The rule change was reported on Friday, November 20 by The Guardian. The updated policy applies to patients who have dementia or a similar condition.
The revised policies state that for dementia patients “it is not necessary for the doctor to agree with the patient the time or manner in which euthanasia will be given.”
The updated process follows an April, 2020, Dutch supreme court finding that a doctor who sedated a patient prior to euthanizing her had not broken any laws.
Dr. Marinou Arends had been convicted of murder after she euthanized a patient with advanced Alzheimer’s disease in 2016. The woman had previously indicated that she wished to be euthanized if she were moved to a nursing home. The woman reportedly answered repeatedly that she did not wish to die when she was asked about the possibility of euthanasia.
Despite the patient’s change of mind, Arends euthanized her after giving her a sedative mixed into her coffee. Despite the sedative, the woman attempted to jerk away from the lethal drugs, and was held down by her son-in-law. The supreme court vacated a murder conviction and cleared Arends.
Jacob Kohnstamm, who chairs the Dutch euthanasia review committee, said that the new policies were needed as “doctors now have less to worry about putting their necks in a noose with euthanasia.”
“They need less fear of justice,” he said. “Or for the review committee.”
At the time of the court’s decision, Dr. Charles Camosy, a professor at Fordham University and bioethicist, told CNA that the supreme court decision is part of a legal “slippery slope” in the Netherlands on euthanasia. Camosy said that patients with conditions including mental deterioration will be at the heart of future debate.
“I believe the next great fight over fundamental human equality will be over the value of human beings with advanced dementia,” he said to CNA in April.
“It is impossible, in my view, to separate what is happening in the Netherlands from the broad rejection in the post-Christian West of fundamental human equality.”
“Doctors are notoriously bad at judging these things,” said Camosy. “Study after study finds that they rate the quality of life of their patients worse than the patients do themselves. They assume people want more quality of life than length of life, when in fact the numbers show exactly the opposite.”

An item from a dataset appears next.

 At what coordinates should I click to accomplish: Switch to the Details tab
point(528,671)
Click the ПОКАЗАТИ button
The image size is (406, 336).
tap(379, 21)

Camosy told CNA that given how the Netherlands has euthanized newborn infants, who are also unable to communicate a degree of suffering, for about two decades, “it follows logically that they could say it about someone with late-stage dementia.”
Euthanasia is legal in the Netherlands for anyone over the age of 12, or for anyone under the age of one. However, there is a growing movement seeking to legalize the practice in children and infants.
Health Minister Hugo de Jonge said in a letter to the Dutch parliament in October that there was consensus on "the need for active termination of life among doctors and parents of incurably ill children, who are suffering hopelessly and unbearably and will die within the foreseeable future."